Here we go then, this is the contest that makes all the agonies and frustrations of recent months worthwhile. In the midst of a pandemic, we’ve got a treat in store. The world’s top-two ranked teams going head to head in a contest that, to judge by the ding-dong battle we’ve enjoyed so far this series, could yet be a full dress rehearsal for the T20 World Cup final in just over six months’ time.
The only pity is that there will be no crowd present to create the full bear-pit atmosphere that this contest deserves. There were 66,000 spectators present to watch India’s series-leveller in game two, before the gates were slammed shut once again due to Gujarat’s surge in Covid cases – and all the signs point to a similar arrangement when the ODIs begin in Pune next week. But in keeping with the impressive intensity that cricket at all levels has managed in this lock-down era, there will be no let-up on either side when the teams stride out to the middle on Saturday.

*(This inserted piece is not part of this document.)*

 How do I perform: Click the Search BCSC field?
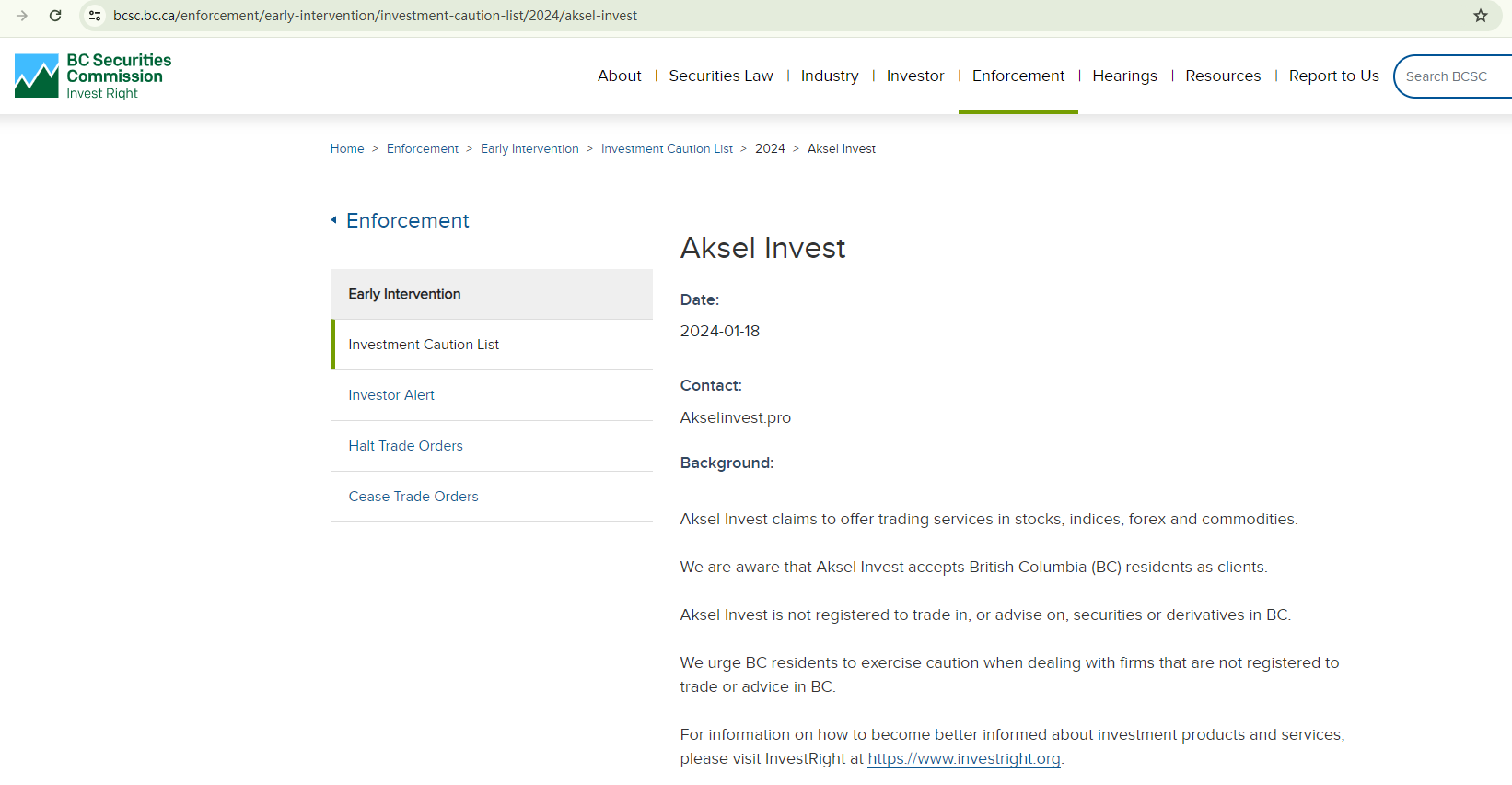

Eoin Morgan was granted his full-strength squad for this series, to the chagrin of those who believe that England’s prospects in last month’s Test series were compromised as a consequence. But he has consistently stressed the need for his team to learn their lessons fast before the mad schedule of the English summer pulls his star players in every direction. And so, while he would no doubt have been delighted to wrap up the series with a better showing in match four, it’s not simply a case of putting on a brave face when he says he is relishing this chance to road-test his troops in their highest-stakes contest since 2019.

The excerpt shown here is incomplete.